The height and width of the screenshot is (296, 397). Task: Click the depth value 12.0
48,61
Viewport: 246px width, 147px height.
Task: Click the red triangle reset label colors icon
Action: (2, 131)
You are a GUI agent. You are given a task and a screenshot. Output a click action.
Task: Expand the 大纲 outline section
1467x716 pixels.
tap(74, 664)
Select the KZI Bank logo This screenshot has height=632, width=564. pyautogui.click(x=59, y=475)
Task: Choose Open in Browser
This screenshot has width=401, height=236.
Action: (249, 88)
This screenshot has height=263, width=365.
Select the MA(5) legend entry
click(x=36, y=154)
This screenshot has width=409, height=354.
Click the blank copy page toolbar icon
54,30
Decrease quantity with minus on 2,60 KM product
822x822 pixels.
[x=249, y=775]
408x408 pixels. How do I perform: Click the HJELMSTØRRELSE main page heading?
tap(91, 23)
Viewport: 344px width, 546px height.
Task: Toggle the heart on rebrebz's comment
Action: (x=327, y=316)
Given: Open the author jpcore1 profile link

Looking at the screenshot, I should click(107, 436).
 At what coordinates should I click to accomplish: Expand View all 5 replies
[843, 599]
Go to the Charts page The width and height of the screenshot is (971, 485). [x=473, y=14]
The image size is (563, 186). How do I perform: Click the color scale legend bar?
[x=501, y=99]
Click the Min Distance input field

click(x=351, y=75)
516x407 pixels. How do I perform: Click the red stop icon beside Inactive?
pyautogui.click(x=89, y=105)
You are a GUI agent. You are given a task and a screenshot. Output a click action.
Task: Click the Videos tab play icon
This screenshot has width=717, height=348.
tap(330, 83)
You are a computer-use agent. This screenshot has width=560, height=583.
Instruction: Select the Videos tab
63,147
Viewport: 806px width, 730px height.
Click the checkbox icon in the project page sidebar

* * * * * * *

● **ABOUT THIS EXERCISE**
Give the lines exactly as they stand, from the line with "Viewport: 806px width, 730px height." through the end of the material.

● **RESULT OF THIS EXERCISE**
Viewport: 806px width, 730px height.
Click the checkbox icon in the project page sidebar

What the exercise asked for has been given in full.